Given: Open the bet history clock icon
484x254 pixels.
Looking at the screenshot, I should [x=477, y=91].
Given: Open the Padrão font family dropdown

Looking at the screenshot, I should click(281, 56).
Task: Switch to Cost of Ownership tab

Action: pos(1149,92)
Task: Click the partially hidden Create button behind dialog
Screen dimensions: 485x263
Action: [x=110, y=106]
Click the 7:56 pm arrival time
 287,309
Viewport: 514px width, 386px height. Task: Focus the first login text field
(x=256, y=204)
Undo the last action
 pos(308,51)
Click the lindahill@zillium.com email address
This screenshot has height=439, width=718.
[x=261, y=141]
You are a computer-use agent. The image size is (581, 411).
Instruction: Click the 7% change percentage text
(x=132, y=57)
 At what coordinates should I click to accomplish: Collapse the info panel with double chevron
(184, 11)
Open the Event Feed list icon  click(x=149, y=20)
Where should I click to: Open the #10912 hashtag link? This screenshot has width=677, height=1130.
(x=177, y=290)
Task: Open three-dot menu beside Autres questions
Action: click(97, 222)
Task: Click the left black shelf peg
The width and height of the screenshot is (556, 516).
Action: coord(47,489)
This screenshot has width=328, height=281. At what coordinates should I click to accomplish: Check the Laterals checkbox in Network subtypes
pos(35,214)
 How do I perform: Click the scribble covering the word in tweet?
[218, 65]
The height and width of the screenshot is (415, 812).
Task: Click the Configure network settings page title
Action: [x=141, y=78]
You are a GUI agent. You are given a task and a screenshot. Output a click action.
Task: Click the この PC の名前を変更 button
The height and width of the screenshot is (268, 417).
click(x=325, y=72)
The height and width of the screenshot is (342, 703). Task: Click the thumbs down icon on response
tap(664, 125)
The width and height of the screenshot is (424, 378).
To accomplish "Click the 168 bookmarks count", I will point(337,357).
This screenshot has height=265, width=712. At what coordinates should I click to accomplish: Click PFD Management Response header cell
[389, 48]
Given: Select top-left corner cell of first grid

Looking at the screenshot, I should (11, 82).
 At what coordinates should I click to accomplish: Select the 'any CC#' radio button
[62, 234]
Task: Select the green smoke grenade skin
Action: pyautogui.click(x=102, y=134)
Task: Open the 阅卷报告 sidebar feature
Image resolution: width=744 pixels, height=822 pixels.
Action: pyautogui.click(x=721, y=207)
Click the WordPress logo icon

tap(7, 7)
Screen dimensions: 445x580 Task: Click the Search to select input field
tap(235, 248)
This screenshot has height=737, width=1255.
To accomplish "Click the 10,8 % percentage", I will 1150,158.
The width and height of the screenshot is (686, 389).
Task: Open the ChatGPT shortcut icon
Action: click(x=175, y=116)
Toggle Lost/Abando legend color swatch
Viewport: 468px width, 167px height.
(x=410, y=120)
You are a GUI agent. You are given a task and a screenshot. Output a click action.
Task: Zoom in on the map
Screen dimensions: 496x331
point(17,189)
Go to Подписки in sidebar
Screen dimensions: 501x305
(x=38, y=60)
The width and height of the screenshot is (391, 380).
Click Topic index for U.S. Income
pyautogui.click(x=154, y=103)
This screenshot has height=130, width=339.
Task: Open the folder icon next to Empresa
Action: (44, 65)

### [Task item]
Beginning with the first line of the listing above, print each line exactly until you have printed the line that contains "Task: Click the left black shelf peg".

### [Solution to this problem]
Given: Open the bet history clock icon
484x254 pixels.
Looking at the screenshot, I should [x=477, y=91].
Given: Open the Padrão font family dropdown

Looking at the screenshot, I should click(281, 56).
Task: Switch to Cost of Ownership tab

Action: pos(1149,92)
Task: Click the partially hidden Create button behind dialog
Screen dimensions: 485x263
Action: [x=110, y=106]
Click the 7:56 pm arrival time
 287,309
Viewport: 514px width, 386px height. Task: Focus the first login text field
(x=256, y=204)
Undo the last action
 pos(308,51)
Click the lindahill@zillium.com email address
This screenshot has height=439, width=718.
[x=261, y=141]
You are a computer-use agent. The image size is (581, 411).
Instruction: Click the 7% change percentage text
(x=132, y=57)
 At what coordinates should I click to accomplish: Collapse the info panel with double chevron
(184, 11)
Open the Event Feed list icon  click(x=149, y=20)
Where should I click to: Open the #10912 hashtag link? This screenshot has width=677, height=1130.
(x=177, y=290)
Task: Open three-dot menu beside Autres questions
Action: click(97, 222)
Task: Click the left black shelf peg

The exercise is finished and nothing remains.